Thursday, March 2, 2017


by Phillip Starr

You only live twice;
once when you are born,
and once when you look death in the face.”
-Old Japanese Saying

In 1980, a television mini-series that told the fascinating but fictional story of several Dutch seamen and their English captain who had been shipwrecked on the coast of Japan in the 17th century. The Englishman was favored by one of the most powerful leaders in the small island nation and he insisted that the foreigner be taught how to speak Japanese as quickly as possible. This was a daunting task and the daimyo (territorial baron) decided that the responsibility for this task would fall to the local villagers with whom the Englishman had daily contact. If the Englishman was unable to speak Japanese within six months, every living soul in the village would be put to the sword.

The captain argued that this was terribly unfair; he could not possibly learn the language in such a short time and his failure to do so would result in the deaths of many innocent people. Even so, the daimyo's order stood. The foreigner considered the situation and then quickly scooped up a tanto (dagger) and threatened to take his own life if the order wasn't rescinded. He held the knife to his belly while the daimyo reminded him that suicide was against the foreigner's religious convictions. But the Englishman was determined and swore that he would kill himself unless the daimyo canceled the order. The daimyo flatly refused.

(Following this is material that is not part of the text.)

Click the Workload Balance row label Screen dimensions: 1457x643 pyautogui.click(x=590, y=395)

The tension was almost palpable as the foreign captain realized that the daimyo had called his bluff. The scene was played very well and I could easily imagine what was going through the captain's mind as he considered his options. A samurai who served the daimyo was seated next to the captain and his body tensed slightly as he sought to feel what was in the foreigner's mind.

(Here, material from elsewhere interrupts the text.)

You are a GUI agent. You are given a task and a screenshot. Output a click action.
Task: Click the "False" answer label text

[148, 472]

Then the Englishman's countenance seemed to relax and his eyes looked far into the distance. He had accepted his fate and smilingly accepted death's coming embrace. As he moved the plunge the dagger into his belly, the waiting samurai lunged forward and wrestled the weapon away from him. The captain realized that he was not, in fact, going to die. He had looked death squarely in the face. The young lady who accompanied the foreigner everywhere and acted as his interpreter touched his shoulder and told him that he had entered into a new life; he had been “born again” because his former life had, for all intents and purposes, ended when he had looked into the eyes of death. He had stepped into a new life.

The concept of losing one's fear of death is, I believe, central to the practice of any martial art. Death is, after all, at the hub of all human fears. It is perhaps the most basic fear that we carry in our hearts and although it is useful in so far as ensuring that we don't act foolishly and do something terribly stupid, it is a stumbling block for those who tread the martial path.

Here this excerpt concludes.